Notably, machine learning (ML) and artificial intelligence (AI) provide powerful tools for addressing the analysis of massive EIS data (Kophamel et al., 2022; Van Haeverbeke, De Baets & Stock, 2023; Dapsance et al., 2023). As demonstrated in studies on plant water stress, AI models have successfully learned from EIS data to classify plant water status, and this “spectrum-phenotype” correlation prediction model is equally applicable to cold hardiness research. A recent study on maize seedlings has shown that combining EIS with machine learning algorithms such as support vector machines (SVMs) can accurately diagnose early cold stress damage with high precision, exceeding the accuracy of traditional indicators (Song et al., 2024). This fully demonstrates that using AI to extract features from complex impedance spectra that are beyond human visual recognition and constructing prediction models is expected to achieve automated, high-throughput, and intelligent identification of plant cold hardiness, ultimately providing core decision support for precision breeding. Finally, the application scope of EIS is expected to expand from single cold stress to the joint screening and discrimination of multiple abiotic stresses such as drought and salinity (Jócsák et al., 2010).
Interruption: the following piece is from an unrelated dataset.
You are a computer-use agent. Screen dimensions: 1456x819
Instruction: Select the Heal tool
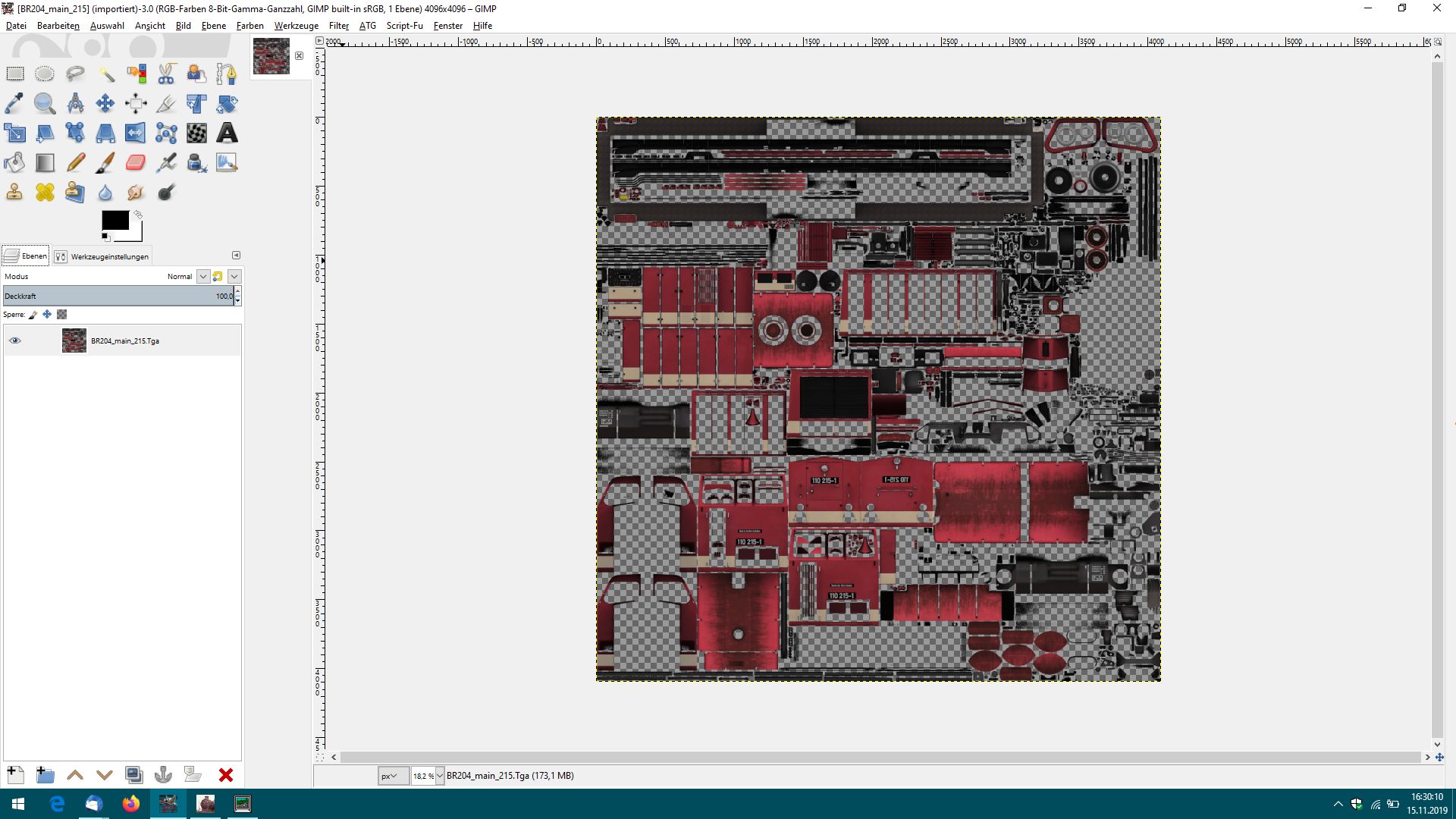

By establishing a multi-stress response fingerprint database, EIS technology will facilitate the screening of elite germplasm with broad-spectrum stress resistance, offering strong technical support for addressing complex climate challenges and ensuring global food security.

Conclusion

In summary, this review systematically collates the application progress of EIS technology in plant cold hardiness research, ranging from its successful cases in woody and herbaceous plants to its integration with electrophysiological models, traditional physiological indicators, and omics technologies. It fully demonstrates that EIS, as a tool with both theoretical depth and practical value, can provide a unique and sensitive observational window for understanding the physiological mechanisms of plant cold hardiness. To conclude, EIS technology has exhibited enormous potential to offer efficient and reliable methodological references for large-scale germplasm screening and breeding practices. With the continuous optimization of the technology itself, the establishment of standardized systems, and its in-depth integration with cutting-edge technologies such as artificial intelligence, EIS is expected to transform from an advanced laboratory research tool into a universal platform that runs through the entire chain of basic theoretical exploration and modern breeding, playing an increasingly crucial role in addressing global issues of environmental stress mitigation and food security assurance.